- _Supplied material_:
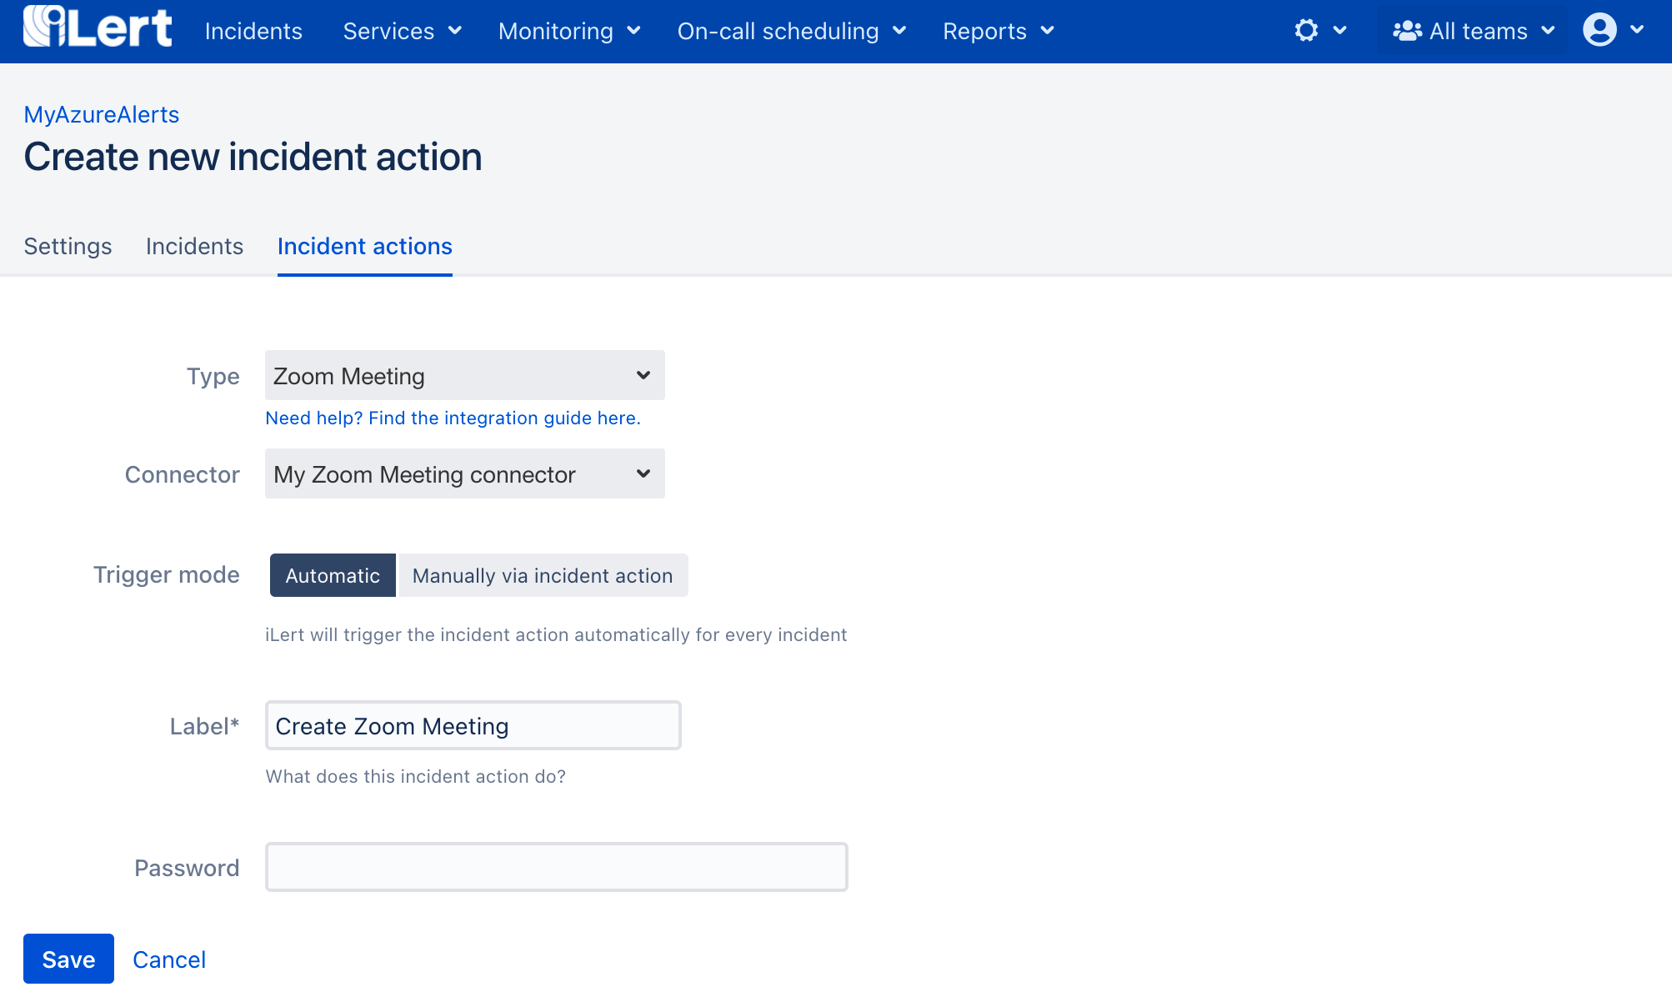
Task: Expand the Monitoring menu
Action: [568, 32]
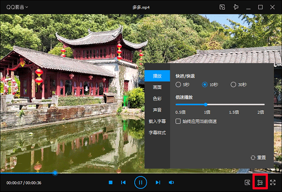The width and height of the screenshot is (282, 192).
Task: Click the 重置 reset button
Action: coord(258,158)
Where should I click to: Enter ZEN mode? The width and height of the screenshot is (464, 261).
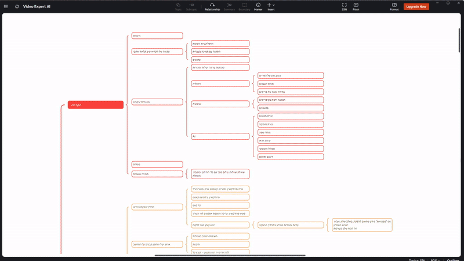click(x=344, y=6)
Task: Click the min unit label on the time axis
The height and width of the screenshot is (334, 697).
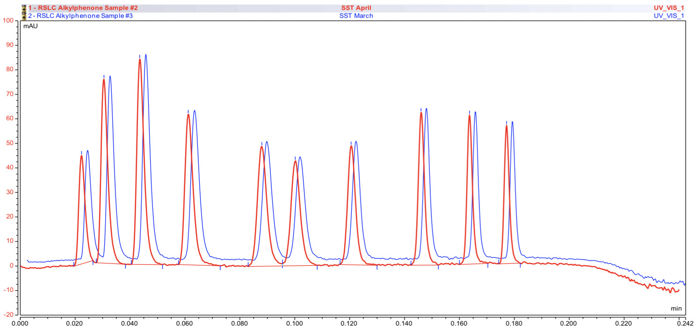Action: tap(676, 309)
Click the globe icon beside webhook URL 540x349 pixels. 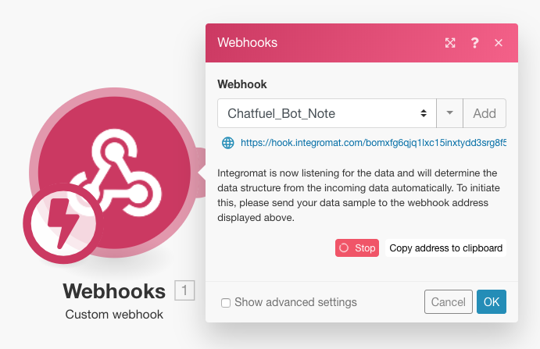click(x=227, y=143)
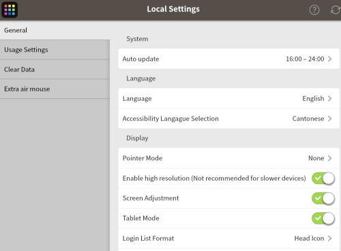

- _Directive_: Could you express everything in the data from the line containing "Where should I" down to the line containing "Action: tap(676, 309)" as a JSON list of strings, one string per line with blank lines omitted, leaving the pictures out?

- _Solution to the problem_:
[
  "Where should I click to: Enter ZEN mode? The width and height of the screenshot is (464, 261).",
  "click(x=344, y=6)",
  "Task: Click the min unit label on the time axis",
  "The height and width of the screenshot is (334, 697).",
  "Action: tap(676, 309)"
]